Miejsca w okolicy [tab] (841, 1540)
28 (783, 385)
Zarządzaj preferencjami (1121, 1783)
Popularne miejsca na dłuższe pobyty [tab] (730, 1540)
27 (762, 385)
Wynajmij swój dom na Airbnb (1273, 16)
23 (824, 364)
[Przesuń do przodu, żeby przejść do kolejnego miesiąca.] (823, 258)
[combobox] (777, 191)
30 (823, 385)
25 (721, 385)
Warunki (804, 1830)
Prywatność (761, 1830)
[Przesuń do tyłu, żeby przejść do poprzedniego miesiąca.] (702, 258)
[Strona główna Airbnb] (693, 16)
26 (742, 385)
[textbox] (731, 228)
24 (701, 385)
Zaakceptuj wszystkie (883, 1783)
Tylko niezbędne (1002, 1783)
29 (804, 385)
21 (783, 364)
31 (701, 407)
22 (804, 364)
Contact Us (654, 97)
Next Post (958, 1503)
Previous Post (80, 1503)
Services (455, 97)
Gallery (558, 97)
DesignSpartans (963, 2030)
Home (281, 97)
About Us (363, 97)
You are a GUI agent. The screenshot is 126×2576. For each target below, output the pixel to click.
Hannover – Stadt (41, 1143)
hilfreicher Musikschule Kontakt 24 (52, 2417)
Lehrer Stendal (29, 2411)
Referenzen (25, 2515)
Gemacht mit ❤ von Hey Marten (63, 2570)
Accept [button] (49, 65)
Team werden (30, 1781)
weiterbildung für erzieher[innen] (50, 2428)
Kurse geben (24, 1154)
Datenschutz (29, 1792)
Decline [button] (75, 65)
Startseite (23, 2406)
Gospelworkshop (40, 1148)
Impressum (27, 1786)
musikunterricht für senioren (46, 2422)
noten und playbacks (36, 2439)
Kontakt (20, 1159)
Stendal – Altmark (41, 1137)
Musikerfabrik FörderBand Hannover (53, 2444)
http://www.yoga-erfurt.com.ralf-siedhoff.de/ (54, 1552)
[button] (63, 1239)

Task brief = Copy the data exactly. Leave nothing out.

Written solution =
Miejsca w okolicy [tab] (841, 1540)
28 (783, 385)
Zarządzaj preferencjami (1121, 1783)
Popularne miejsca na dłuższe pobyty [tab] (730, 1540)
27 (762, 385)
Wynajmij swój dom na Airbnb (1273, 16)
23 (824, 364)
[Przesuń do przodu, żeby przejść do kolejnego miesiąca.] (823, 258)
[combobox] (777, 191)
30 (823, 385)
25 (721, 385)
Warunki (804, 1830)
Prywatność (761, 1830)
[Przesuń do tyłu, żeby przejść do poprzedniego miesiąca.] (702, 258)
[Strona główna Airbnb] (693, 16)
26 (742, 385)
[textbox] (731, 228)
24 (701, 385)
Zaakceptuj wszystkie (883, 1783)
Tylko niezbędne (1002, 1783)
29 (804, 385)
21 (783, 364)
31 (701, 407)
22 (804, 364)
Contact Us (654, 97)
Next Post (958, 1503)
Previous Post (80, 1503)
Services (455, 97)
Gallery (558, 97)
DesignSpartans (963, 2030)
Home (281, 97)
About Us (363, 97)
You are a GUI agent. The screenshot is 126×2576. For each target below, output the pixel to click.
Hannover – Stadt (41, 1143)
hilfreicher Musikschule Kontakt 24 (52, 2417)
Lehrer Stendal (29, 2411)
Referenzen (25, 2515)
Gemacht mit ❤ von Hey Marten (63, 2570)
Accept [button] (49, 65)
Team werden (30, 1781)
weiterbildung für erzieher[innen] (50, 2428)
Kurse geben (24, 1154)
Datenschutz (29, 1792)
Decline [button] (75, 65)
Startseite (23, 2406)
Gospelworkshop (40, 1148)
Impressum (27, 1786)
musikunterricht für senioren (46, 2422)
noten und playbacks (36, 2439)
Kontakt (20, 1159)
Stendal – Altmark (41, 1137)
Musikerfabrik FörderBand Hannover (53, 2444)
http://www.yoga-erfurt.com.ralf-siedhoff.de/ (54, 1552)
[button] (63, 1239)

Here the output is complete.